Target: Two creatures
Attack: Primary stat vs. Reflex
Hit: Targets take 1d8 damage
Controller: Range becomes 5. Slide each target 1.
Defender: You pull each target 1. You get +2 on all defenses against these targets until the end of your next turn
Striker: Slide 2 before or after attacking.


A quick thought on possible 'trappings' for an avatar setting:

1) All characters in Avatar have a number of powers that they can choose from when using their encounter or daily powers. (this was already suggested earlier in this thread) - this is because combat in Avatar tends to be quite fluid and versatile.

2) Characters get a +2 bonus to their defenses against attacks from the same power-source as themselves. (?)

3) Opposed attack/defense rolls rather than static targets (as the combat in avatar feels very edge-of your-seat skill-based.


----------



## ceiling90 (Jan 9, 2010)

At a point, I was working some Bending Classes; and I've come to the conclusion that it really should be 4 classes. 

As for the Issue of Roles:
I've given some thought to that, and while the show makes it quite clear that no one character is given a distinct role (then again, seriously, in what story do you have characters who fit exactly into gamist roles?) the style of the bending and the general philosophy behind each seems to grant them decent role selection.

Water: This is a Leader/Striker Hybrid with some Controller thrown in. The majority of the waterbenders you see (maybe like 3?) fell into two categories; You have Katara - she's a classic striker style, akin to a warlock with many control based effects (from freezing water strikes, ice spikes, blades, and that iconic whip). The only reason I chose this to be a Leader is because there is no other bending style with a built in healer. It seemed very much a version of the Waterbender that they could be a leader; remember the last two or three episodes of the first season - it seems that female benders of the northern tribes all became healers, not fighters. No other style is hinted at teaching the ability to heal or rejuvenate. This class is another issue, I would say that it should be Leader first (the game or setting needs a leader) then Striker or Controller next depending on build.

Earth: The only reason I thought this to be defender, is that quite frankly, the entire philosophy of the style is to be strong as earth and almost as immobile. While earthbenders really seem to be the least mobile of the styles, it's not so much immobile, as it moves the earth around themselves. Thus I figure a defender that could move their marked targets to them and away from their allies. Toph is an oddball of the earthbenders, so it's very difficult to say that they're defender-y or even controller-y or even striker-y. Watching Toph and a few other benders, they're very much between the controller and the Striker type; but here's the catch; I think they would work extremely well as a ranged defender or sorts (though aren't those called Controllers?) Very many of the powers could be used to do as such. It's large stretch. This class should be Defender foremost then either controller or striker as secondary depending on build.

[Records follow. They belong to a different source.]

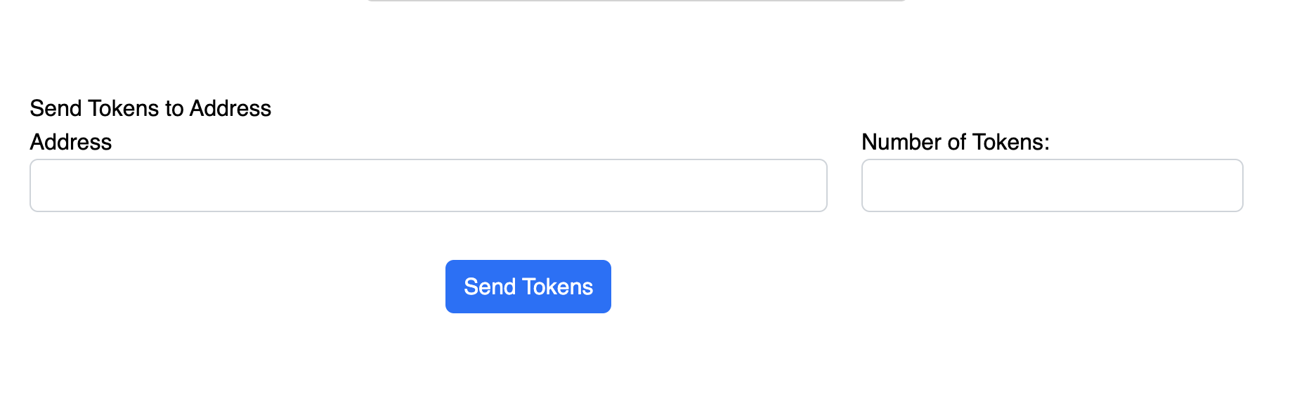
Task: Click the "Number of Tokens:" label
Action: coord(955,142)
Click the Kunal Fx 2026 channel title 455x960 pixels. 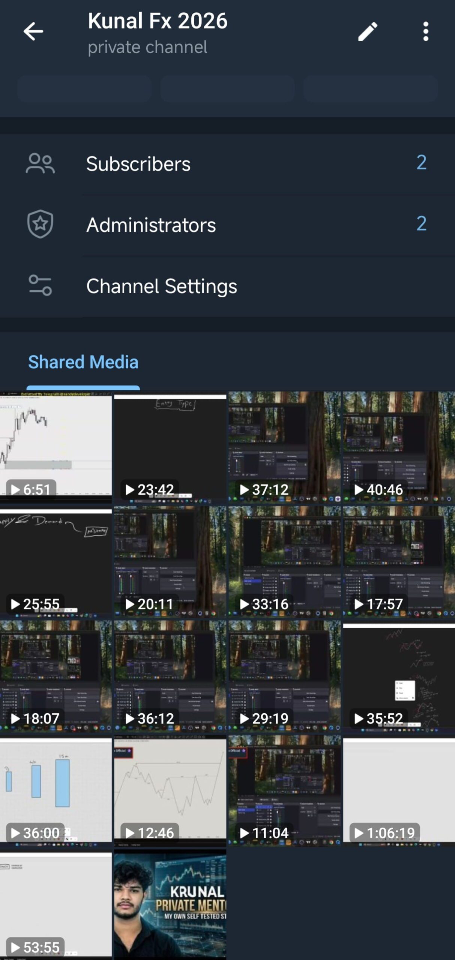point(158,21)
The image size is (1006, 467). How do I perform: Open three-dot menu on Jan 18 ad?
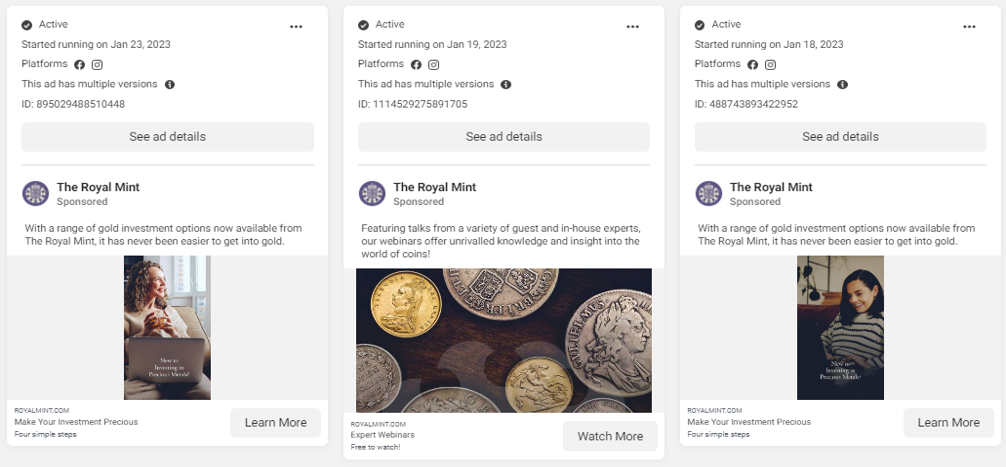(x=969, y=26)

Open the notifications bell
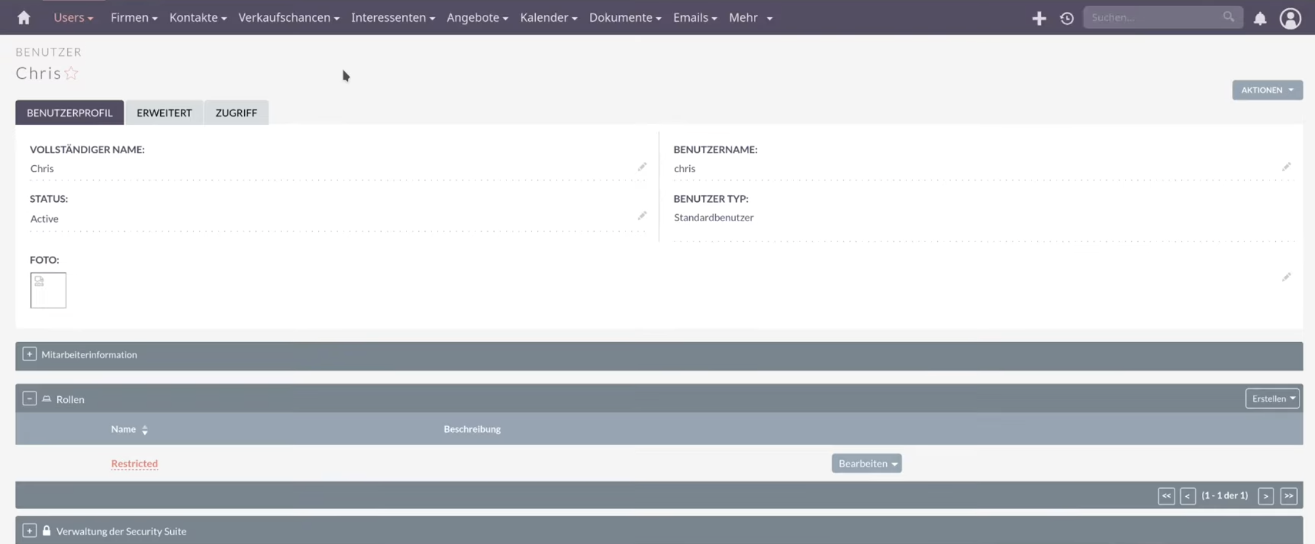click(x=1260, y=19)
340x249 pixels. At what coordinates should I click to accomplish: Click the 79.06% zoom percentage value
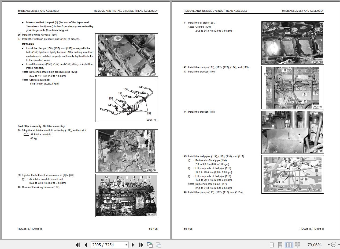coord(314,245)
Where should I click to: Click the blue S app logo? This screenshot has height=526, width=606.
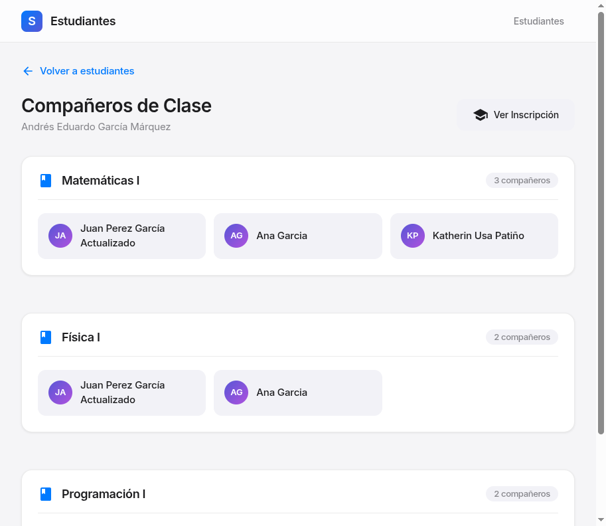coord(32,21)
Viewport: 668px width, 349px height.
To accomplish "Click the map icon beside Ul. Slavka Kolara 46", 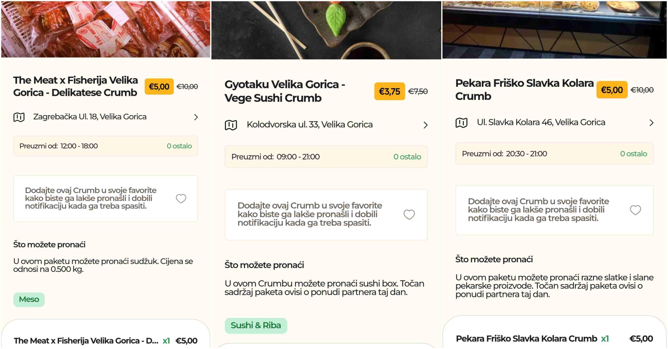I will click(461, 123).
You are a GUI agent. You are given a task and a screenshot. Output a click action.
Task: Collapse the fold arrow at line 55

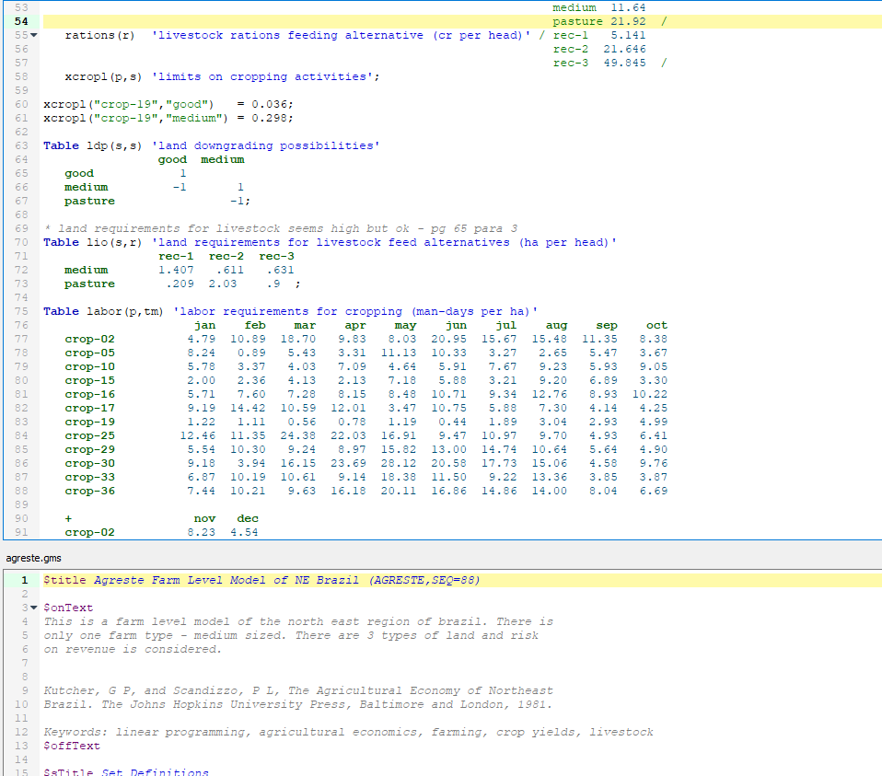35,36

Fire: This is the element with almost all positive Jing, where it's basically attack attack attack attack. Through out the show, you've seen single target strikes and blast type attacks; and only later, much later did we see effects like firewall, though often times firewalls and the like appeared from burning debris... It's pretty easy to say that they're strikers. Thus Striker first then either Controller or if you push it a little, they could be defender's depending on how creative you want to get with the build.

Air: I hate this element. I really do. Cause you only see 1 airbender and they're already at epic. In fact you see 2, but both are pretty epic; and all I noticed that they're highly mobile, are pacifists and tend to move things. Could be Controller, could be Striker. Think of the rogue and think of the wizard. I mean, so far, the only you really see could easily be a striker, though I think the setting needs a dedicated Controller. So Controller first, then Striker or Leader secondary with build choice. 

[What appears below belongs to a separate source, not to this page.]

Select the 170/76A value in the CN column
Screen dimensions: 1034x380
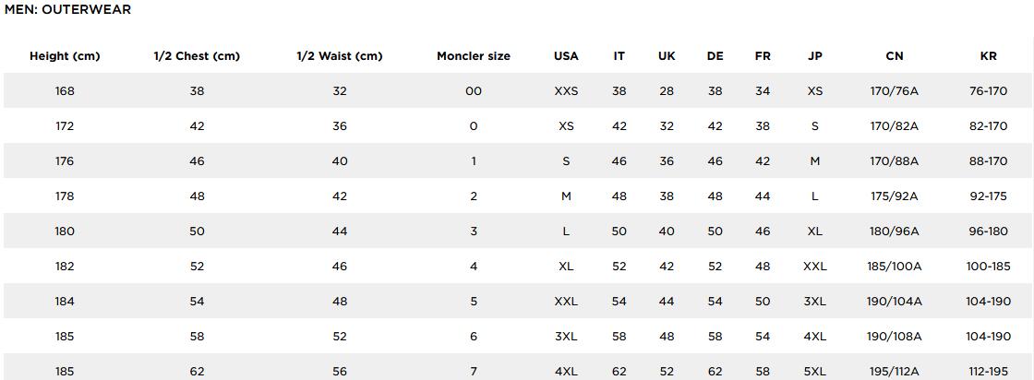(894, 91)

Now why they're given specific roles: Each class needs a function, at least an identifiable and easily understood purpose; and branching the classes into more than two possible types is going into the 3e Wizard issue of being everything and nothing at once. So I figure take a single role then mix the styles via build types (styles) so that you can have a striker-y Waterbender, but they're still considered a leader. 

note: I also based my versions off the giants in the play ground version.


----------



## hobbitguy1420 (Jan 9, 2010)

I suppose that will work just as well, although again there'd have to be powers specifically designed for each role for each class, as well as the general-use adaptable powers with modifiers depending on the role.

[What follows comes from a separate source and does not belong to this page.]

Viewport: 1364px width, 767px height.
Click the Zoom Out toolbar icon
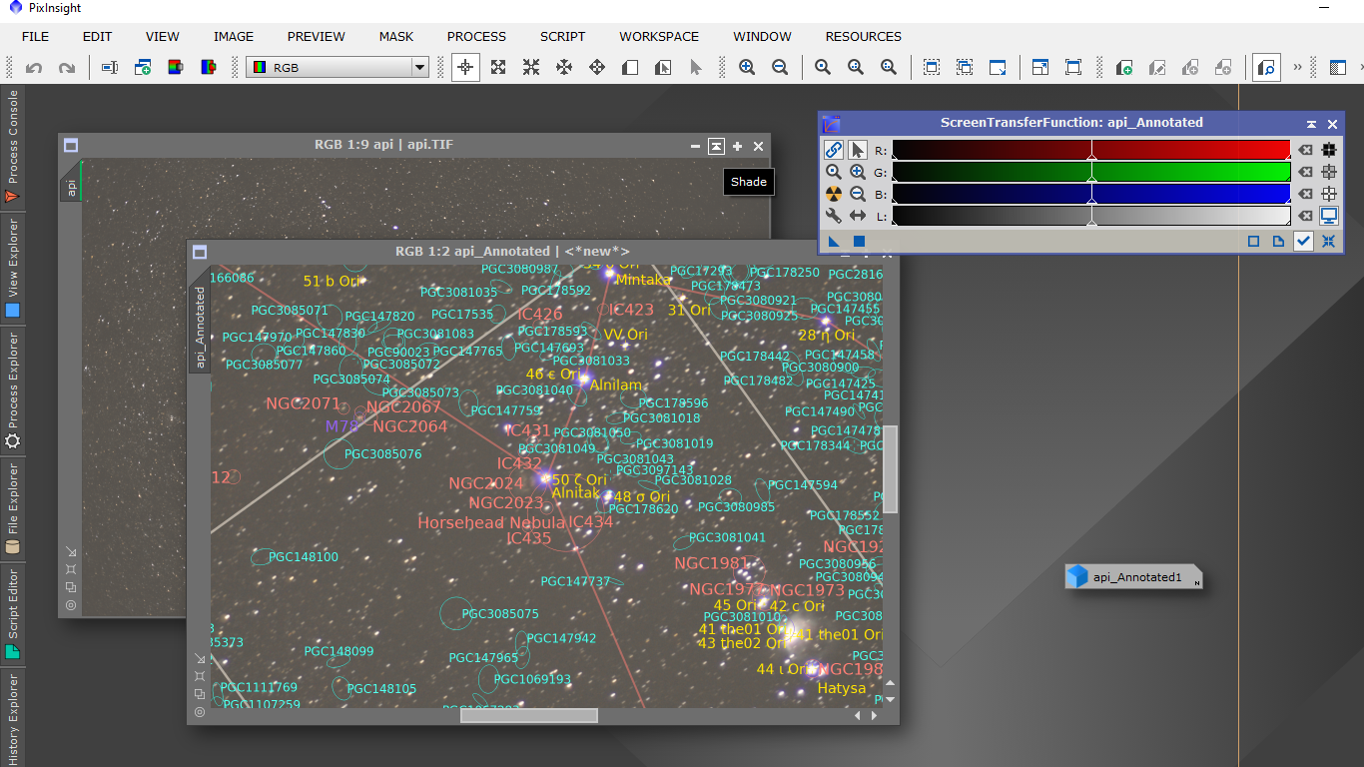[x=780, y=67]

I like the contested-rolls-for-defenses idea, although I've never seen it done so I imagine it'd have to be playtested to make sure it doesn't bog down the flow of battle too much.  I also like the multiple-powers-choose-one route, although again it'd increase the power production load when designing each class.

I think each class should get a bonus when defending against its own element, but I'm not sure if it should be standard for all of them.  I always got the impression that some bending disciplines (fire, especially) were weaker at defense, whereas it always seemed like water was stronger at it - taking the enemy's attack and turning it into a defense.  

The different roles for each bending discipline should definitely have more fancy-schmancy names to 'em.  I like the "way of the sundered shard" thing - sounds like either the striker or controller path.

terminology note - name for bending powers: Techniques.

I do think that each bending discipline should approach its role in a different way.  That'll preserve the feel of each style.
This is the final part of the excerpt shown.